Branch E was filed and executed as a deterministic program-search solver
([`PHASE3_BRANCH_E_PROGRAM_SEARCH_SPEC.md`](PHASE3_BRANCH_E_PROGRAM_SEARCH_SPEC.md)),
explicitly on **capability grounds**: it selects programs by train-pair
consistency over a frozen primitive library (structural transforms + the imported
Branch D color-rule bank + simple deterministic mask families + candidate-
combinator candidates), never by `signature_palette` geometry. The four Phase 3E
certificate verdicts are cited as a no-collision / no-locality **boundary**, not
as a geometric-selector motivation.

Binding verdict (pinned `6886074`, deterministic, U_primary=336):
**`branch_e_capability_demonstrated`** — the first non-zero exact-match result in
the program. It cleared the established non-trivial floor (≥2 distinct held-out
tasks solved exactly on both `test_lodo` and `pttest`: `be94b721` via
`extract_largest_component`, `f25fbde4` via `crop_bbox>>scale`; validation
diagnostic also 2) that all seven prior decoder/learner-family floors hit at zero.
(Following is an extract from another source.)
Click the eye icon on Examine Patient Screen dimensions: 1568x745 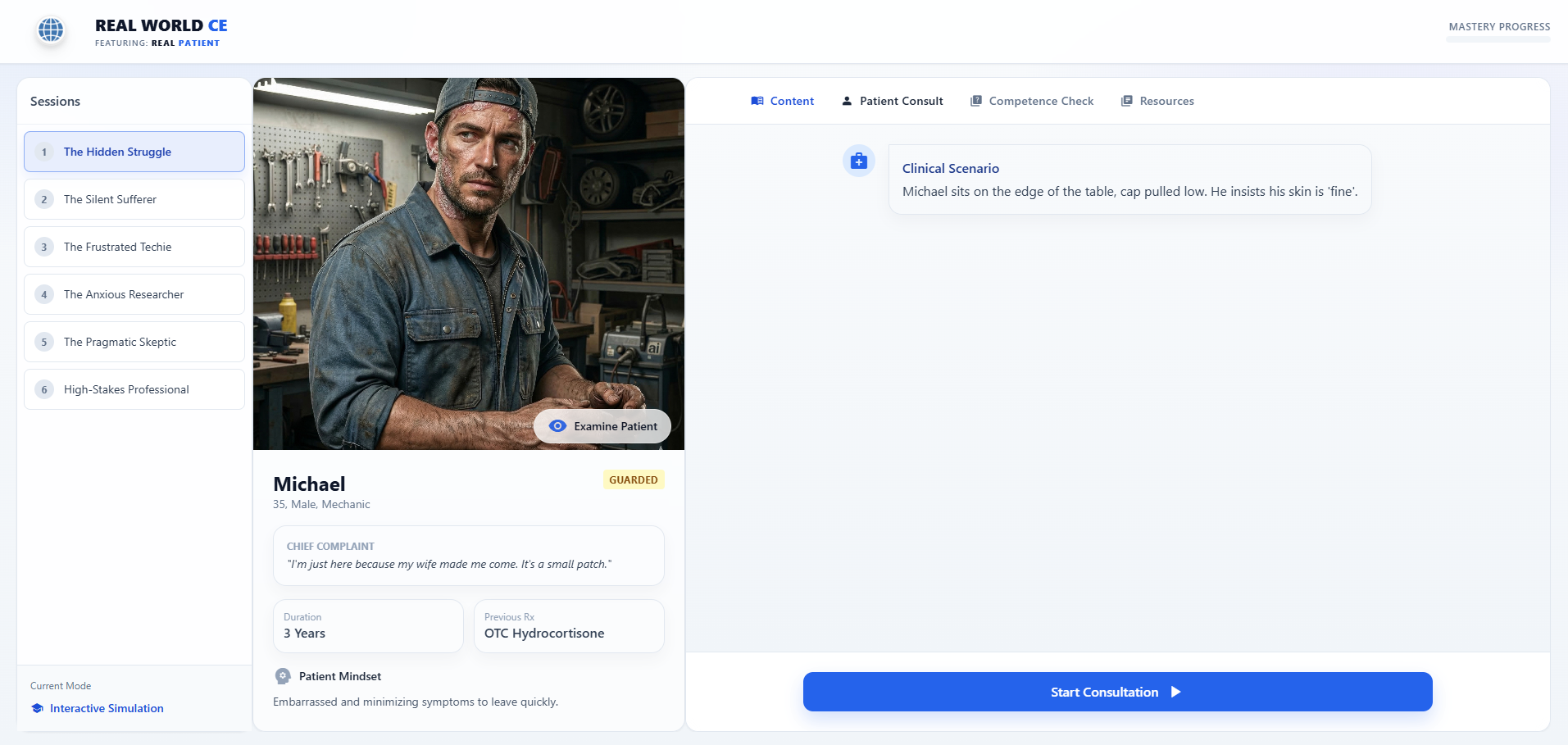click(x=557, y=426)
The result is **modest** (2 distinct tasks per gated lane, ~3% instance rate,
structurally simple tasks; 3 of 4 solves are depth-2 compositions) and is **not**
a Blackwell-sufficiency proof, an ARC solve, or any eval/Kaggle claim — Phase 6
still gates that. The methodological reading: *searching* a fixed primitive
library succeeds (modestly) where *learning* the transforms from scratch floored,
which is the expected come-apart between the capability question and the
learning/representation question the seven floors + four certificates
characterized. A Branch E v2 (deferred intricate mask families + deeper
composition) is the natural next probe of whether the rate rises above this
floor-clearing baseline.

Branch E v2 was executed (pinned `a307340`, deterministic): verdict
**`branch_e_v2_capability_replicated`**. Admitting the deferred intricate
deterministic mask families + the morphology cross-product + depth-3 composition
**did not lift** the capability — v2 retained both v1 gated solves on both lanes
but solved zero new tasks (material-lift gate not met), and the enlarged search
space slightly *reduced* validation (2→1 per lane) via top-2 crowding
(train-consistent-but-test-wrong programs displacing the correct one). So the
deterministic program-search capability is **bounded near the v1 ~3% baseline**;
more deterministic primitives/depth do not crack new held-out tasks in the
registered universe. A materially higher rate would need a different solver class
(learned ranker, richer object-centric language, or LM proposer), each under its
own pre-registered spec; otherwise this is the durable deterministic-search bound.